Genome Structural Variation Consortium used Roche technology

Roches NimbleGen´s CGH microarray platform was used to generate the highest-resolution map of human genome copy number variation. Recent advances in microarray technology have led to the discovery of extensive copy number variation in the human genome, including DNA copy number gains (duplications), losses (deletions), and multiallelic or complex rearrangements.

Photo: Genome Structural Variation Consortium used Roche technology

Copy number variants (CNVs) have been shown to contribute to inherited genetic disease and to confer resistance to infection, but the full extent of CNVs in the human population and the role of CNVs in common, complex diseases (e.g. diabetes, cardiovascular disease, psychiatric disorders) is not yet well understood.

The Genome Structural Variation Consortium, which includes researchers from the Wellcome Trust Sanger Institute (Hinxton, UK), Brigham and Women’s Hospital & Harvard Medical School (Boston, MA, USA), and the Hospital for Sick Children (Toronto, Canada), used a set of twenty NimbleGen HD2 arrays, each array containing 2.1 million probes for a total of 42 million probes, to extend the current human genome CNV map down to 500 bp resolution, a ~100-fold improvement over the map released in 2006 (Redon et al.
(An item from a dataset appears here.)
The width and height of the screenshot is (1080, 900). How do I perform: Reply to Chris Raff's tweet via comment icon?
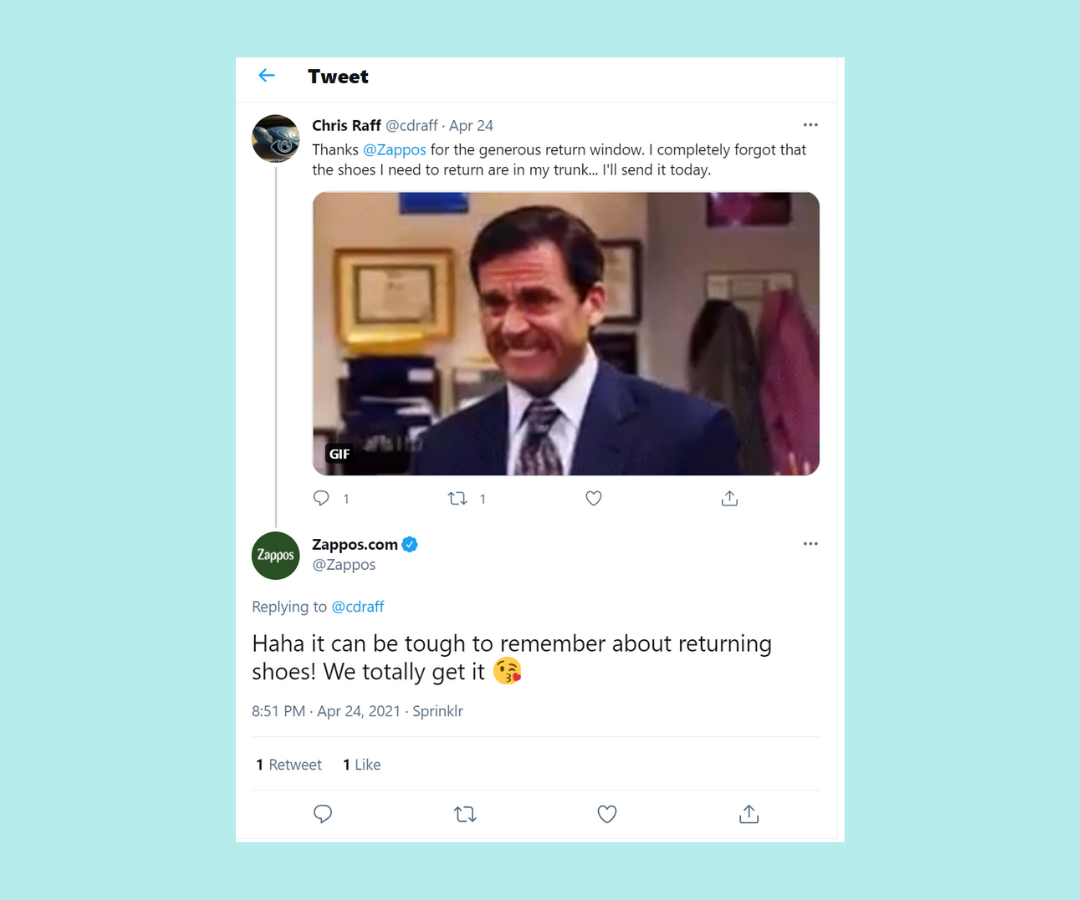click(321, 498)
Nature 444:444, 2006). Data from this study, which included analysis of 20 females of European ancestry (CEU HapMap samples) and 20 females of African ancestry (YRI HapMap samples), has recently been made available as a public resource (http://www.sanger.ac.uk/humgen/cnv/42mio/).

According to Gerd Maass, CEO of Roche NimbleGen, “We’re honored that NimbleGen 2.1M arrays were used to generate the data for this essential public resource. Although the scientific research community has yet to fully understand the entire contribution of CNVs to common, complex diseases, we have seen that many genetic diseases within families often result from CNVs, and the presence of other CNVs may protect individuals with other diseases, including HIV and malaria. We believe that these data and other genomic information that help to map mutations will provide insight into how CNVs contribute to disease susceptibility and resistance in an individual, a group, or a population.”